═════ TEXT BLOCK
Last World Malaria Day, UNICEF staff in the Democratic Republic of Congo distributed 13.7 million treated mosquito nets to protect children from the deadly disease. Here, UNICEF Malaria Health Specialist Valentina Buj explains why it's a battle worth fighting for children.

The first time I saw a child die from malaria, I thought my heart would break. This feeling of sorrow has never stopped, but in addition to sadness I also feel anger that somewhere in the world, malaria continues to end a life every minute. That’s about 1,400 children dying every day. A completely unacceptable statistic when malaria is preventable and curable.

A young woman sits under a mosquito net in an indigenous Baka settlement in the northern Likouala Province. Malaria is a major health concern in this remote community. © UNICEF/NYHQ2009-2548/Graeme Williams

Malaria kills about 700,000 people every year. Almost half of the world’s population (3.3 billion people), especially those living in the world’s poorest countries, are at risk of contracting malaria each year.
══════════
═════ EXTRACTED ENTRIES
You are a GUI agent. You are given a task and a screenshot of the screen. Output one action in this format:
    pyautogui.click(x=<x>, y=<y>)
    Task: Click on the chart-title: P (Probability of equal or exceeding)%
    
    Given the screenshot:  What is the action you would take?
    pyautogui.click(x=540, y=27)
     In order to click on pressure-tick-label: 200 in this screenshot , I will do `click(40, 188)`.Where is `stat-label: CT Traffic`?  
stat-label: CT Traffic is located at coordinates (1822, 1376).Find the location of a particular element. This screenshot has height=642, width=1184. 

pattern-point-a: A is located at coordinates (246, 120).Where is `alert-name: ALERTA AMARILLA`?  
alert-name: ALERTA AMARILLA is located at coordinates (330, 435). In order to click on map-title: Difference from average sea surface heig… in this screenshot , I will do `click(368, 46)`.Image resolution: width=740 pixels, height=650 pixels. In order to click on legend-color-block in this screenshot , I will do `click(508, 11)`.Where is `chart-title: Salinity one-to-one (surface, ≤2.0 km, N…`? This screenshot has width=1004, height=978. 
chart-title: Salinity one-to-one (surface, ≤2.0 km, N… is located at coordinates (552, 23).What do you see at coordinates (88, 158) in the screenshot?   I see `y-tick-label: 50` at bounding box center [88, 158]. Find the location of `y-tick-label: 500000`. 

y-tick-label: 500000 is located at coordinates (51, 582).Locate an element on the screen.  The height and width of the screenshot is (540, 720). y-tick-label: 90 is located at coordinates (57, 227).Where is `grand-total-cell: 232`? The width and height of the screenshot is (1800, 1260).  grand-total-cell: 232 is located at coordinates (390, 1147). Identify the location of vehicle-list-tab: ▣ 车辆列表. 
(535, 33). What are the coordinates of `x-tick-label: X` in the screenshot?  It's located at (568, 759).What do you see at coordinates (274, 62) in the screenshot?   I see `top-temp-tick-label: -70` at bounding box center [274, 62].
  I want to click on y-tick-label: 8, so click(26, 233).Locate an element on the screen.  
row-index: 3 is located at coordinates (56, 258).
══════════
CHECK YOUR UNDERSTANDING
1 – Answer these questions using the text on malaria above:
(a) How many treated mosquito nets did UNICEF staff distribute in the Democratic Republic of Congo?
(b) About how many children die from malaria every day?
(c) About how many people does malaria kill each year?
2 – Pick up the text on malaria above at the point where it stops, and continue it.

LIST OF ANSWERS
1 –
(a) 13.7 million
(b) About 1,400
(c) About 700,000

2 –
Malaria accounts for 8 per cent of under-five mortality globally and represents a whopping 16 per cent of under-five mortality in Africa – that means that one out of every six children who die in Africa die from malaria.

Help save lives: buy mosquito nets for 10 families in Africa

I started working in malaria almost by accident. In 2001, I was in Turkey with UNDP and was handed a stack of project dossiers to evaluate. The one on top happened to be about a recently constructed dam in the south east of the country and a rise in malaria cases among migrant workers there. 

I was fascinated by the epidemiology, the environmental and human rights issues, and was inflamed by the injustice that a preventable, curable disease which most people thought had been eradicated in the 1960s was still killing millions of people throughout the world. I must confess I never got to the other six dossiers. Malaria became my red thread – guiding my studies and research.

It's been an extraordinary decade to work in malaria. Heightened visibility has meant more funding and more interest in getting this deadly disease under control.  

In 2011 we celebrated the fact that over the last decade more than one third of malaria endemic countries have successfully cut malaria cases by 50 per cent or more and that global malaria deaths dropped by over 20 per cent between 2000-2009 – an achievement that in 2000 we didn’t even dare dream about. However, much more remains to be done.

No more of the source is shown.